For the last 20+ years every March, I’ve coached at PAC Tour Training Camps in southern Arizona. We ride 60-125 miles per day for a week. If I train with consecutive longer rides on weekends beforehand, I feel pretty good at camp—but when I get home it catches up to me and I need a couple of weeks of easier riding and rest to bounce back.
It didn’t used to be that way. When I started riding in my late 20s, I could push hard every day for several weeks. I was full of youth, strength and enthusiasm. But over the years my recovery time has lengthened inexorably.
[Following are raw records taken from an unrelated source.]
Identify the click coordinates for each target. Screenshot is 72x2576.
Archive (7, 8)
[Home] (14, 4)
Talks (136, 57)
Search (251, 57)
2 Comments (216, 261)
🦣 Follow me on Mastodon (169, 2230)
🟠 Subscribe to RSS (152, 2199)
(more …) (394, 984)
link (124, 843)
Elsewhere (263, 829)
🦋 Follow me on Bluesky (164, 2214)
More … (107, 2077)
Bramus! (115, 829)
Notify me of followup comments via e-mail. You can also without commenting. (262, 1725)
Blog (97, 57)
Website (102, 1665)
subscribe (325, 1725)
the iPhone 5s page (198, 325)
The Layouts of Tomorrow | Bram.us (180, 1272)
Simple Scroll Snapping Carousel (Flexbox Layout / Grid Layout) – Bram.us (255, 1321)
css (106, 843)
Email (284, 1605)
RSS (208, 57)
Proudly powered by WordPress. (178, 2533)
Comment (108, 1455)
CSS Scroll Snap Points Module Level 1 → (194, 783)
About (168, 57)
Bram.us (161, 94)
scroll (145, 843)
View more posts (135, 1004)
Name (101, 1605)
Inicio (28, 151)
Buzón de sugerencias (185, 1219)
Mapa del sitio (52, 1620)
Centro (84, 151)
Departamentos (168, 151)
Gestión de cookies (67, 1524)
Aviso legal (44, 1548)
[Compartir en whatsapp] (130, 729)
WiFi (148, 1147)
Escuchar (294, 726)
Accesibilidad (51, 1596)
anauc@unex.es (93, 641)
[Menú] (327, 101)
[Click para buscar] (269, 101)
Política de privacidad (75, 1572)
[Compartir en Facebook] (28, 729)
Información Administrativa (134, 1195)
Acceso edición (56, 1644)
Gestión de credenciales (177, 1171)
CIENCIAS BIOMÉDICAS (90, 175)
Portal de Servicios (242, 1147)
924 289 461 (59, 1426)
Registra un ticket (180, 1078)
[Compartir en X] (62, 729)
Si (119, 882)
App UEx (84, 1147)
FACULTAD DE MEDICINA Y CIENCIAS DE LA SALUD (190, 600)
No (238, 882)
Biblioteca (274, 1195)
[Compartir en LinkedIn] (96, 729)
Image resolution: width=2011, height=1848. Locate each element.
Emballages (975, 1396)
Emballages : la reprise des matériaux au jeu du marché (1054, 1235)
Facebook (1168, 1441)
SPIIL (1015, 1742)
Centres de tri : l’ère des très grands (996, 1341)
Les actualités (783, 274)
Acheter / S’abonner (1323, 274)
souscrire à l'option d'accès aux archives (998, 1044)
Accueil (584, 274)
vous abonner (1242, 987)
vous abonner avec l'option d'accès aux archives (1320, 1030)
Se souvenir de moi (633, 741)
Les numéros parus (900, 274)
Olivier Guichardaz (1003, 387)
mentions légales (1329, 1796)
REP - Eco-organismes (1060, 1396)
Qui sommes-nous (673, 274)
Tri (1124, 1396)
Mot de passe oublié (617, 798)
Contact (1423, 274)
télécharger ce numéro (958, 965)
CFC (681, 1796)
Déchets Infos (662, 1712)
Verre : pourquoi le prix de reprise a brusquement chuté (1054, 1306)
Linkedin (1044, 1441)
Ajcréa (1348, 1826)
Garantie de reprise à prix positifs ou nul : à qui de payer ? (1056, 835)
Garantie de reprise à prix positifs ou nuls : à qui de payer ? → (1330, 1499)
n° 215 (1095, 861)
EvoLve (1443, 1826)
Slowed recovery is an unavoidable part of the aging process. As we age, muscle repair takes longer. Efforts that we easily recovered from overnight when we were in our 20s take days. It’s possible to train in ways that postpone slowed recovery for a short time—like on a tour or at a camp—but eventually you have to pay the piper.
Well, we can’t turn back the clock. But all isn’t lost. In addition to sensible training, let’s look at 4 simple factors that can help us recover faster despite advancing years.
- Rest. Get more sleep than you did when you were younger. Never stand when you can sit and never sit when you can lie down. Do only 1 or 2 intense workouts each week. Take at least 1 and probably 2 rest days each week. Periodize your training so you work hard for 2 or 3 weeks then do a week of easier training. Build at least a month of reduced training (casual riding) into your yearly schedule.
- Hydration. As we get older, we lose our ability to recognize thirst. So don’t wait till you feel like drinking. Keep a bottle of water on your desk at work and nip at it frequently. Carry plenty of water or sports drinks on each ride. Hydrate fully afterward.
- Nourishment. Some cases of slowed recovery are caused by under-nutrition. Eat enough carbohydrate to fuel your training and other daily activities. Never try to diet during the season. You might lose weight, but you’ll also lose energy and enthusiasm.
- Weight training. As we age, we lose muscle volume. As a result, it takes more effort to produce a given amount of power—and the increased effort requires more recovery time. Weight training can help you keep the muscle volume you have.